One of the most common systems for classifying shot sizes is based on the human body and roughly distinguishes between close-up) (CU), a medium (or mid) shot (MS) and a long shot (LS). Close-ups are all shots in which only one part of the body is shown. Semi-close-ups are shots that show about half of the body, while long shots show the whole body. Close-ups are further subdivided into extreme close up extreme close up (ECU) and medium close up (MCU). A similar procedure is used for long shots, resulting in a division into extreme long shot (ELS) and medium long shot (MLS). To simplify matters, a standard set of abbreviations has been established in the system of setting sizes in the English language.
A cut connects one setting with another. Editing is the process of selecting, arranging and stitching together the individual shots that were taken during filming. Successive scenes are usually not filmed in chronological order, so it is the editor's job to ensure continuity at the editing table.
Zooming is changing the focal length during a shot, which apparently changes the distance to a person or object. Technically, zooms are performed using special zoom lenses. Zooms are sometimes used instead of tracking shots. Although both zoom and tracking shots give the impression that the distance to the person or object being filmed is changing, the two techniques differ greatly in the way they depict space or spatial conditions. These differences are mainly due to the fact that the camera actively travels through the space when moving, while maintaining a fixed position when zooming zooming. The spatial relationship of the filmed person or object to the background is particularly important: when zooming, the relative sizes and positions of all elements in the picture frame remain the same, whereas they change when moving. In other words, a zoom does not change the perspective, but a camera movement does.

Task 2

The following excerpt shows the first 5 seconds of Lola's thinking process.

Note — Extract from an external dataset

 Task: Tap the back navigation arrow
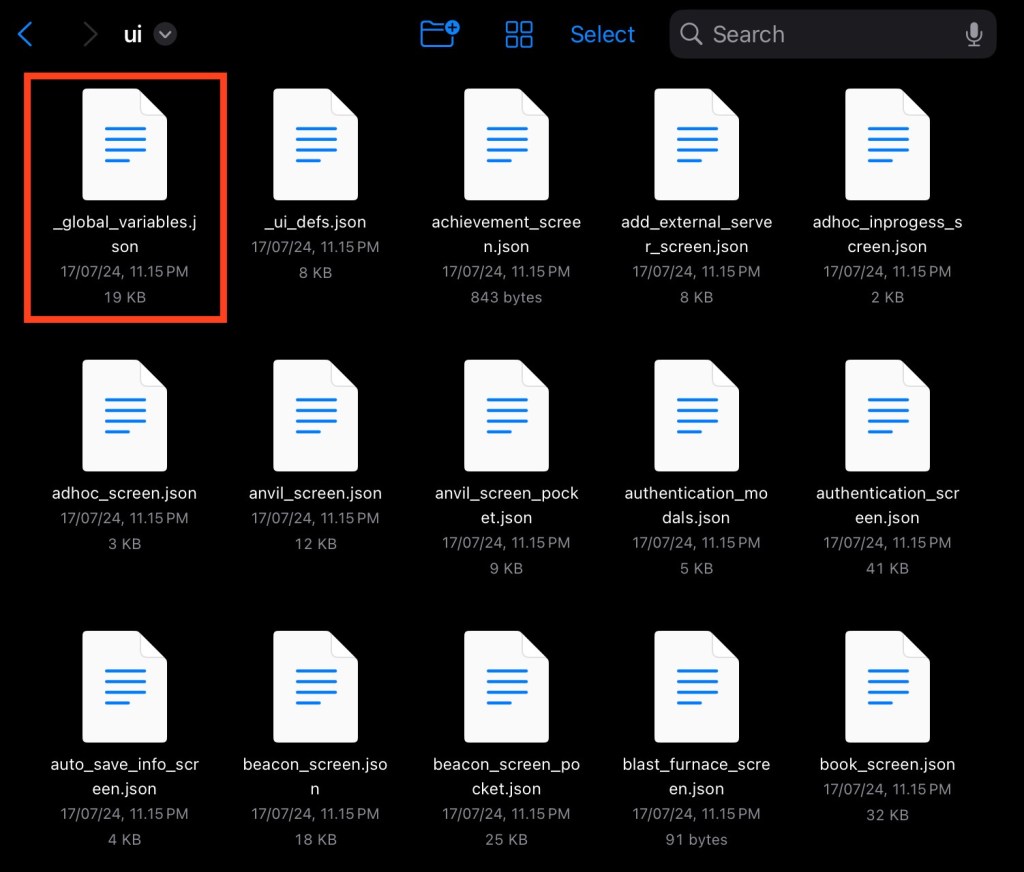tap(26, 35)
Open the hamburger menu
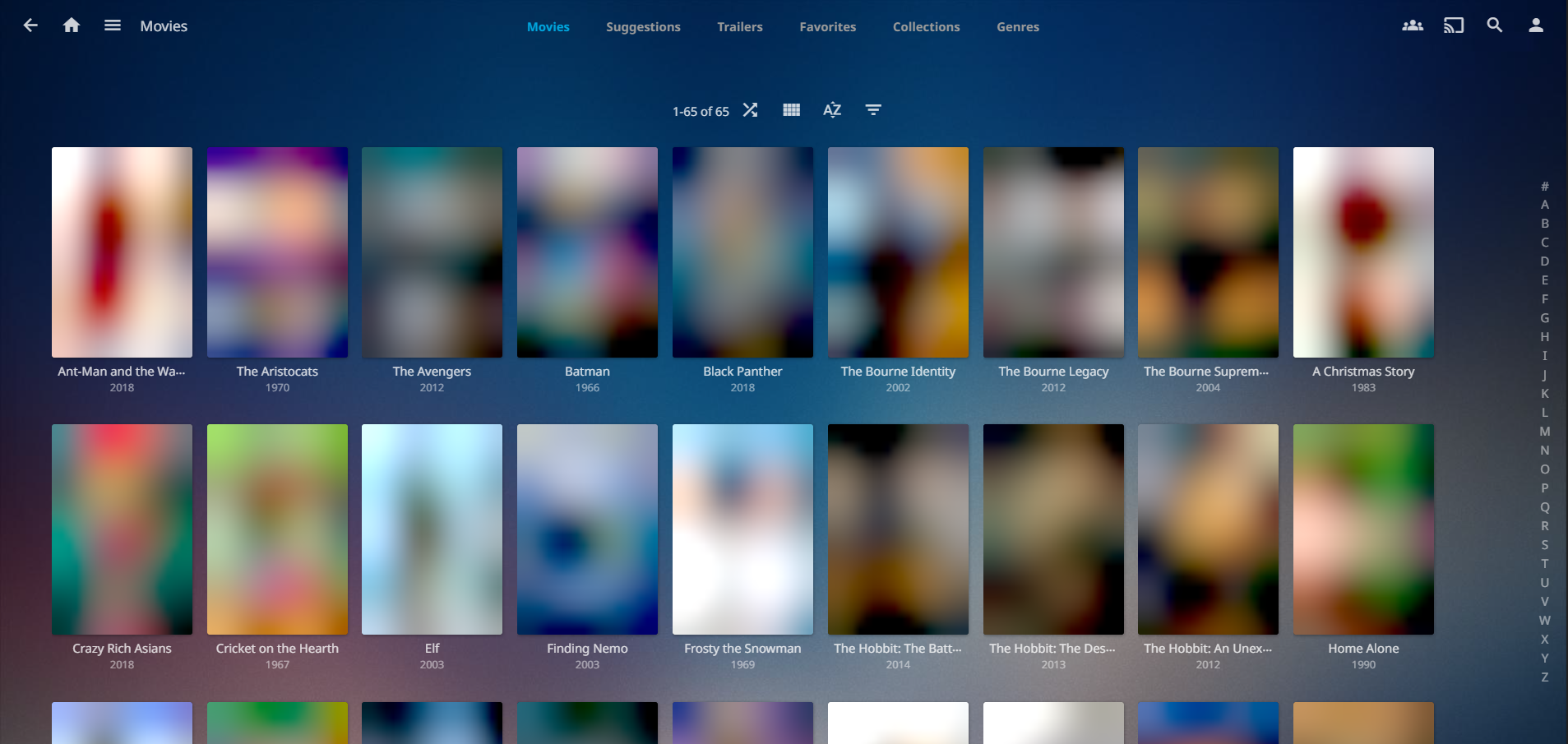 113,25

  1. Briefly describe how the scene was technically staged. Pay special attention to cuts and camera movements.
  2. Take four different still images with Lola in the frame and identify the setting sizes. To generate still images, tap the camera icon in the video.

TC: 00:10:31 – 00:10:37

Shots size (camera distance)
  1. Describe the effect that this form of staging should have on the audience.

Rien ne va plus

After the first 5 seconds of thinking, Lola's thoughts continue. The camera starts to circle around her. Meanwhile these thought images appear before her eyes:

Task 3

  1. Look at the second part of the section. Through various elements of mise en scène, camera work, editing and sound level, Lola's search for thoughts and decision-making is staged as a game of roulette. Name and explain explain these elements in the text cards. Use the tools and the schematic roulette in the workspace to show the parallels to the game of chance.

TC: 00:10:37 – 00:11:13

  1. Based on your findings from Task 3a summarise how Tom Tykwer stages Lola's decision-making as a roulette game. Interpret the function of this scene in the context of the overall film plot.